July 9, Japan fomented the greatest-ever FIFA Women’s World Cup upset when the tiny nation, recently devastated by tsunami and earthquakes, soundly defeated two-time champion Germany 1-0 in overtime in quarterfinals.
Reigning World Cup champion and host Germany was considered invincible and a sure bet for the finals. But the Japan and France upsets show how quickly women’s soccer has advanced around the world and that there are no longer bets in this tournament.
Japan substitute Karina Maruyama, passed over by the Philadelphia Independence, scored the game winner and WPS veteran Homare Sawa provided the assist. Sawa is also the 2011 World Cup goal leader to date, with a hat trick delivered in Japan’s 4-0 rout of Mexico in group play.
Japan elevates the game
The tiny Japanese players, the smallest clocking in at just five feet tall, were confident and technical and worked together as tightly as fingers on a hand. Dancing around in small groups, Japan kept the ball on the ground and made short quick passes with an uncanny sense of where their teammates were. Germany, normally a precise, powerful team, seemed increasingly outplayed as the game progressed.
Japan appeared indefatigueable and delivered surprisingly solid physical tackles as Germany’s urgency increased. Germany launched 23 shots to Japan’s nine, but hardworking goalkeeper Ayumo Kaihori was up to the challenge and finished with a clean sheet.
It was Germany’s first loss at the tournament for 12 years, when they were defeated 3–2 by the USA in quarterfinals.
In the semifinals, Japan will face the winner of the Sweden-Australia quarterfinal, which kicks off on Sunday, July 10 at 7 a.m.

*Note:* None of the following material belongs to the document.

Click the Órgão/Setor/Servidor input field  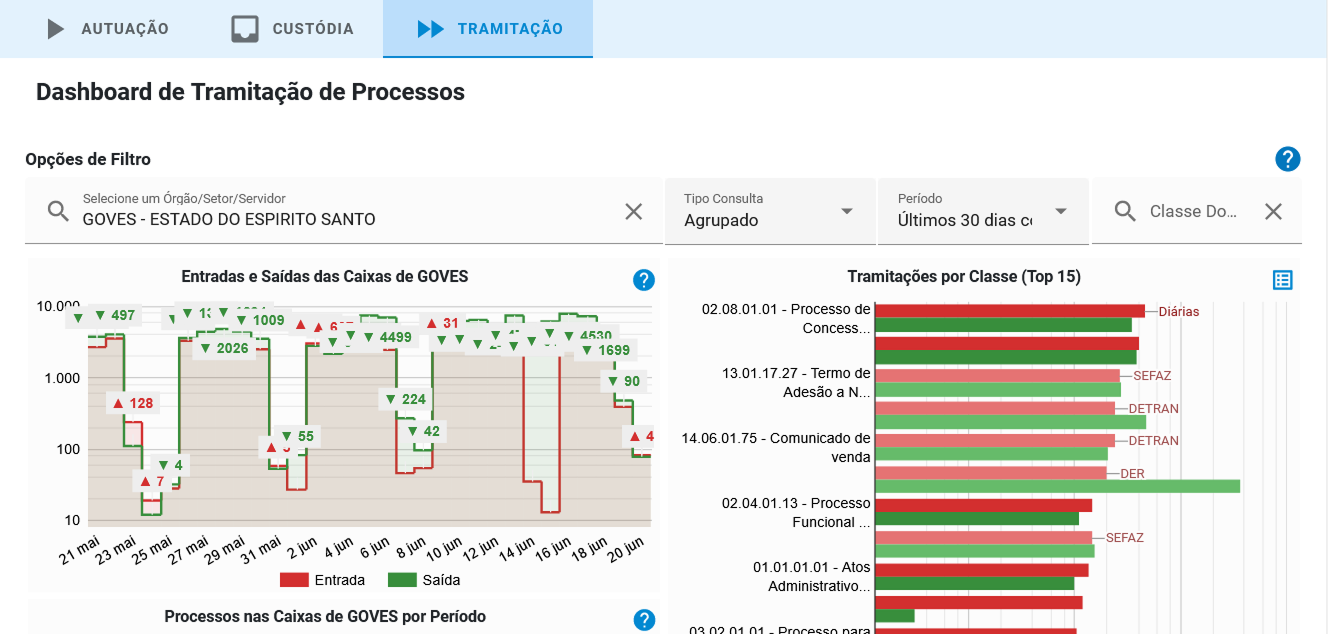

ET on ESPN.
France overthrows England
If not for the unexpected and definitive Japan-Germany coup, France would have headlined the quarterfinal upsets by defeating England in penalties. It was the first time France beat England since 1974.
France rained a storm of 33 shots on England and won 16 corner kicks, while England only managed seven shots and seven corners. Jill Scott put England ahead in the second half and Elise Bussaglia evened it up for France. France and England were deadlocked 1-1 at 90 minutes and 30 minutes of overtime couldn’t change the score. Penalties are usually heartbreaking for England and they were here as well, with Faye White’s final penalty clipping the cross bar and sending France into wild celebration.

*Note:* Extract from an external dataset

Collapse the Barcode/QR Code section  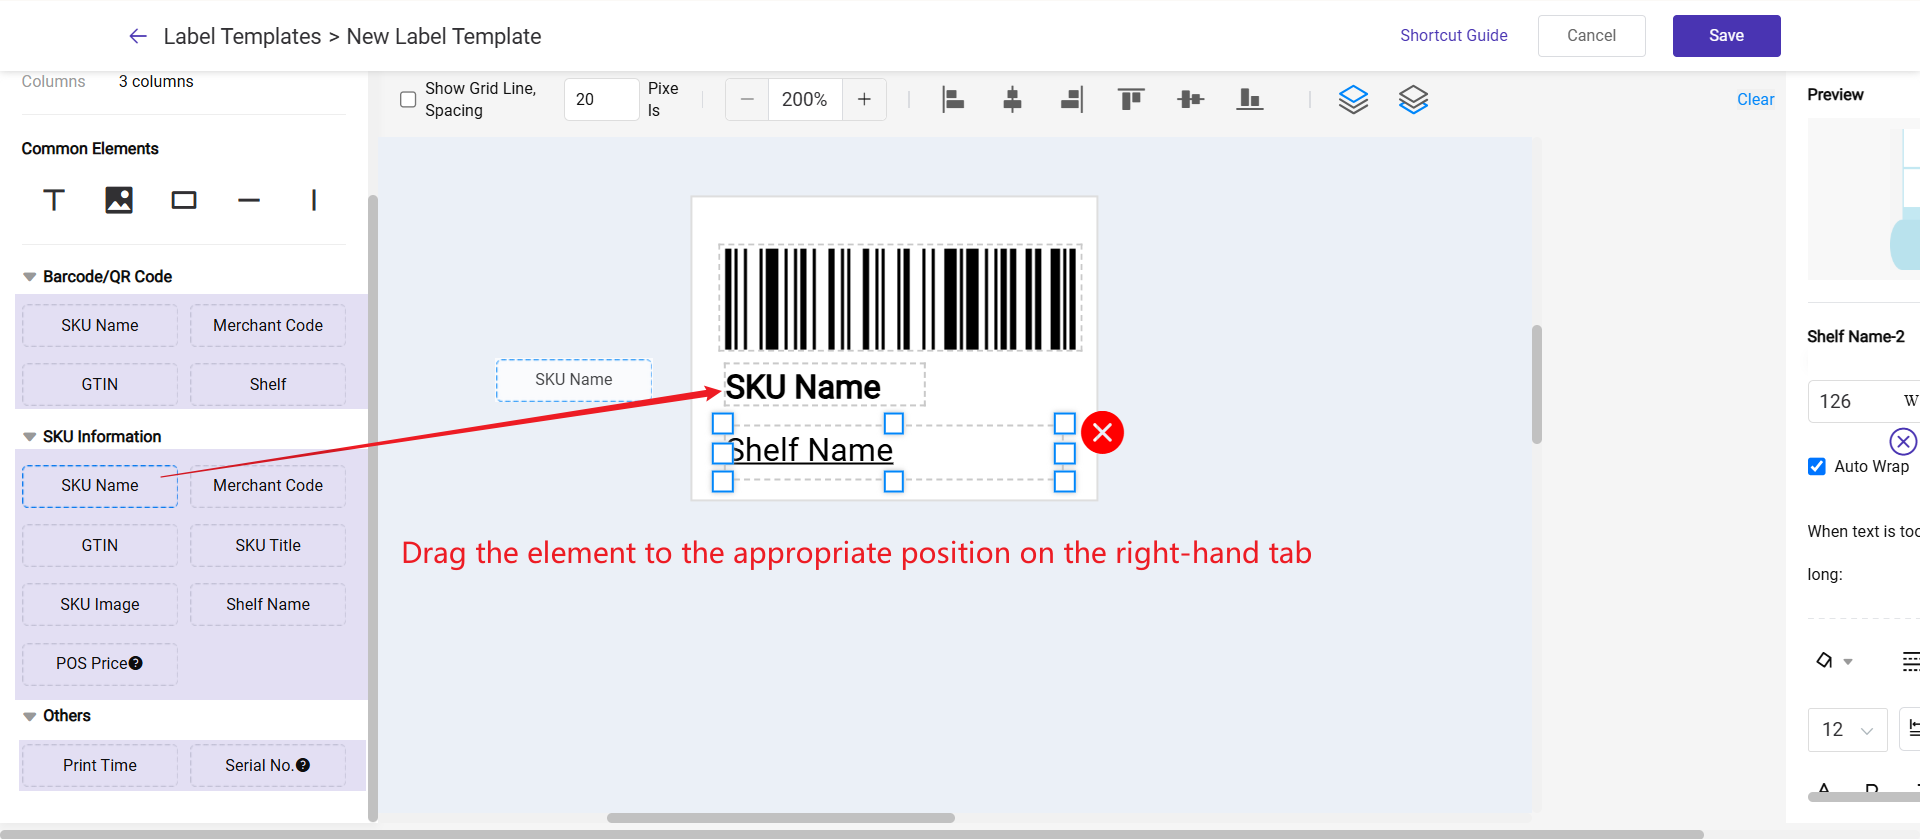(x=30, y=277)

England coach Hope Powell made questionable substitutions, making her final substitute out defender Alex Scott instead of England’s leading goal scorer Kelly Smith, who was injured and barely able to run before before regulation time ran out.
In the semifinals, France will play the winner of the USA-Brazil quarterfinal, which kicks off on Sunday, July 10, at 11:30 a.m. ET on ESPN.